Data for this task section start
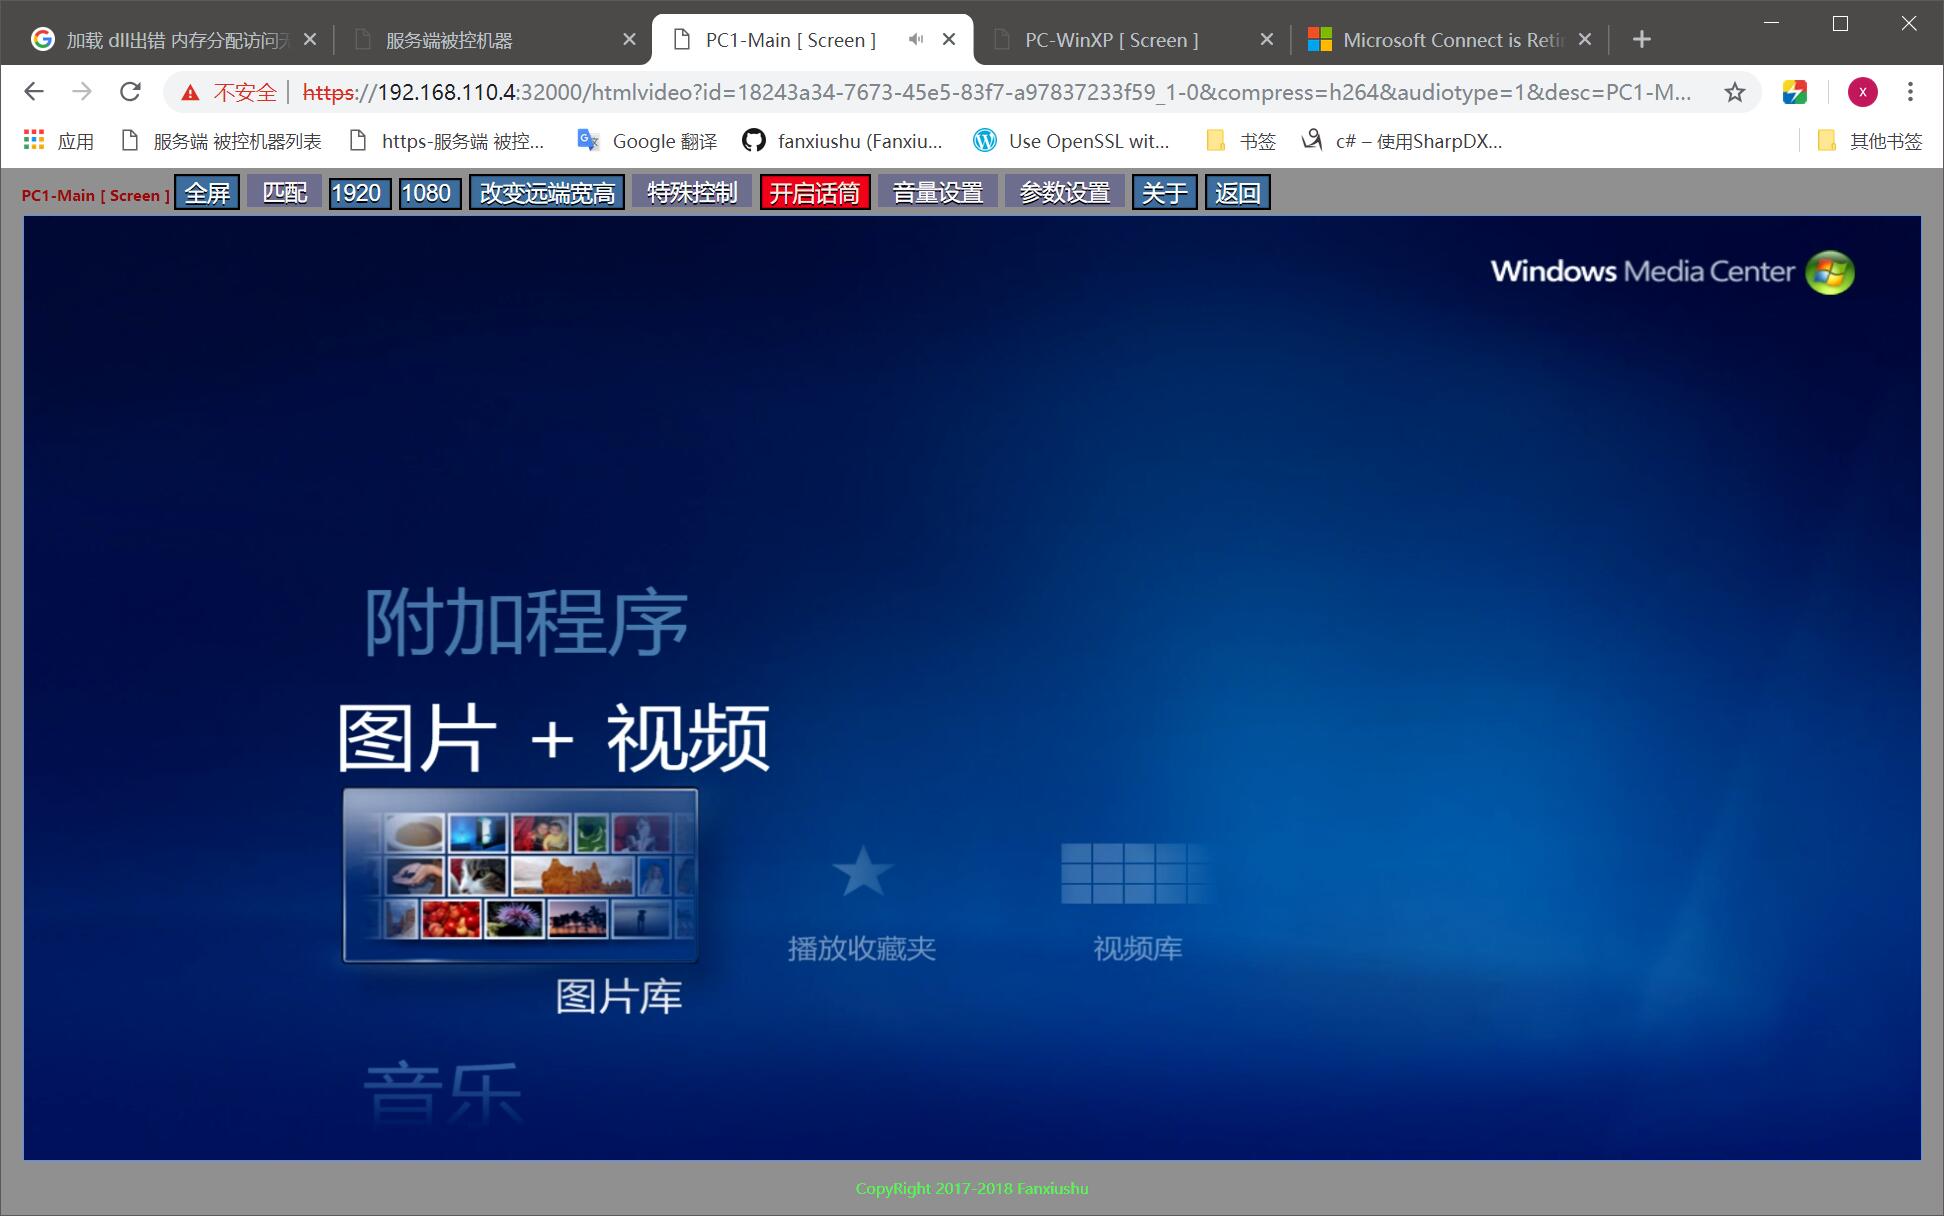This screenshot has height=1216, width=1944.
Task: Open 音量设置 volume settings
Action: click(936, 191)
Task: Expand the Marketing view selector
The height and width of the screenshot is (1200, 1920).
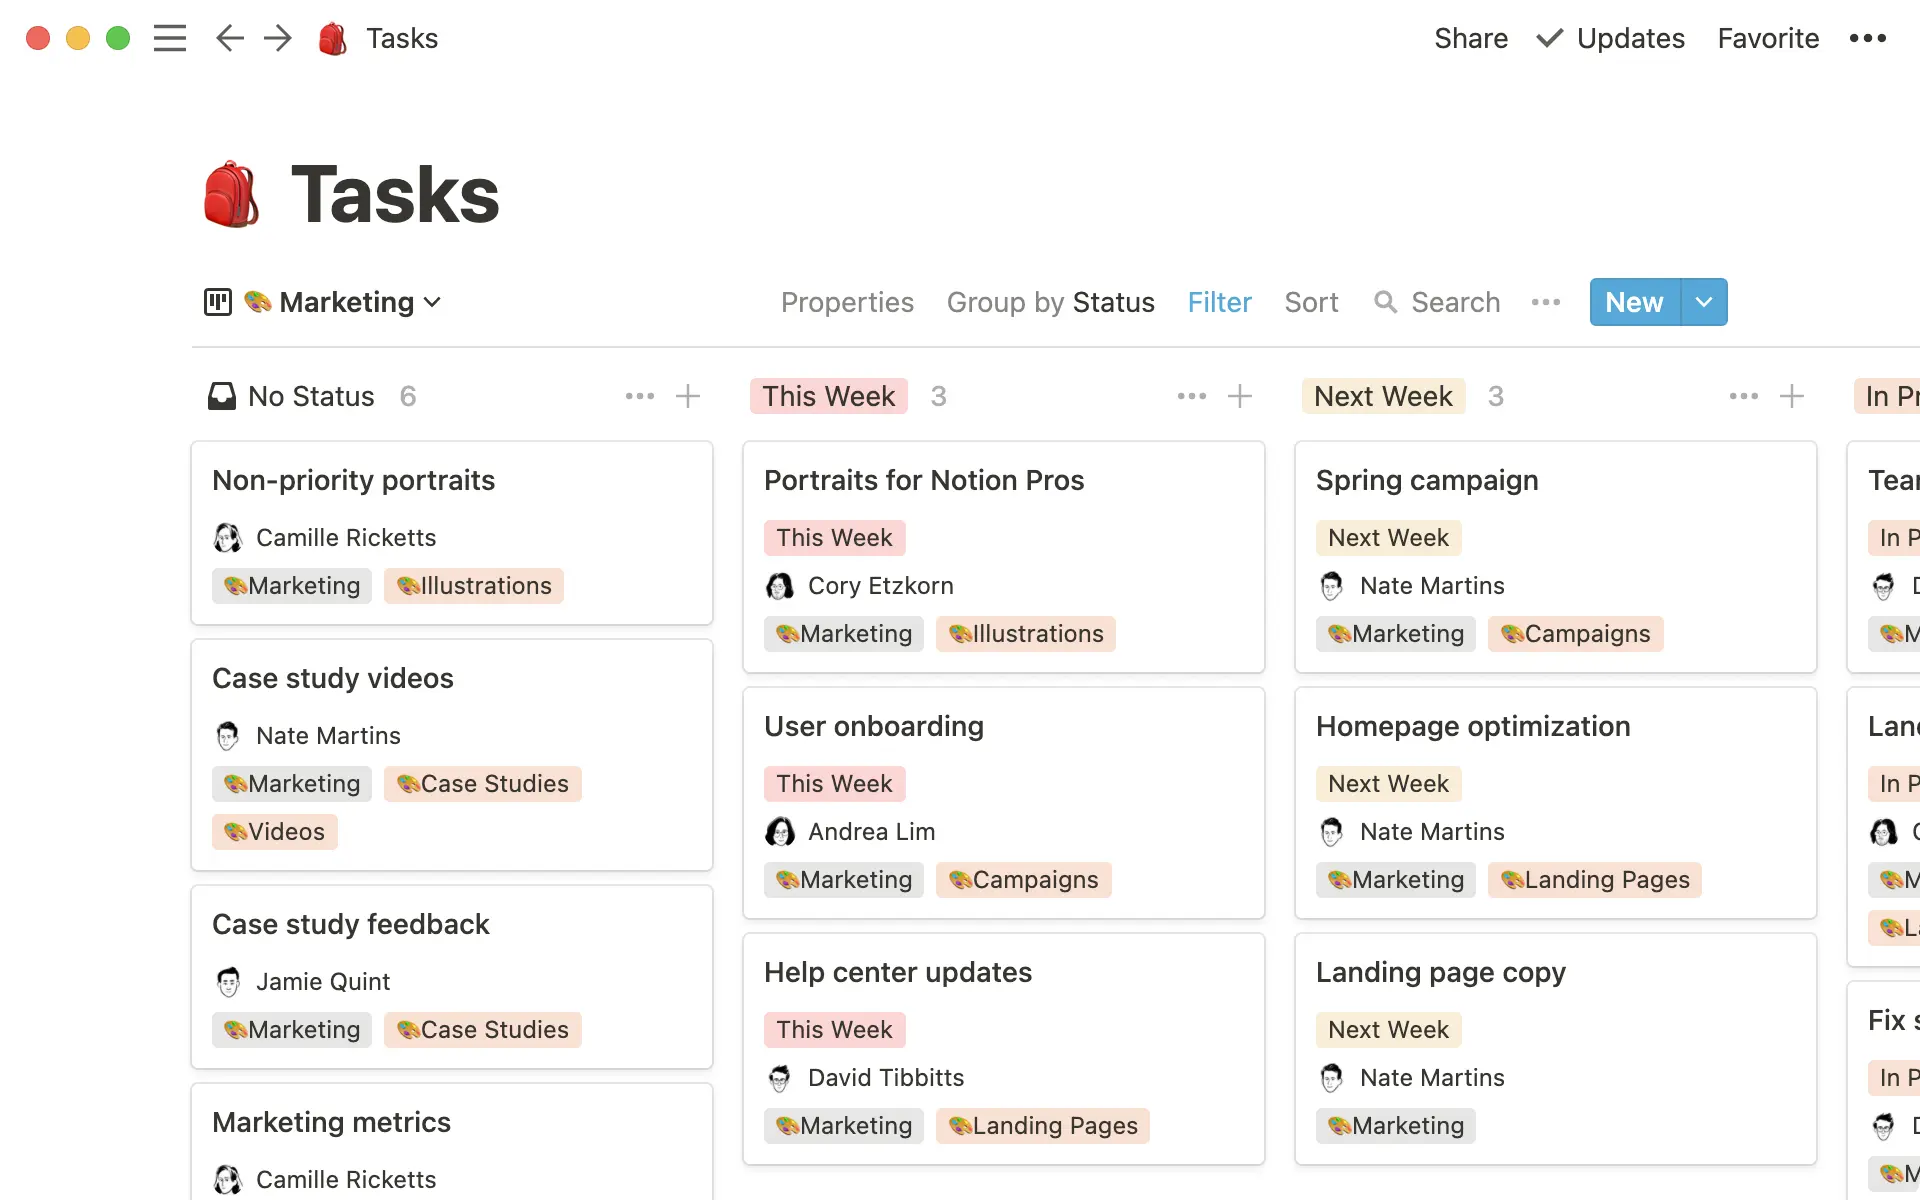Action: 433,302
Data for this task section end
Problem to solve — Omit the pictures, then extract verbatim only those lines that fall between the line containing "The height and" and the final line of the records above, both included.

Task result —
The height and width of the screenshot is (1200, 1920).
Action: 433,302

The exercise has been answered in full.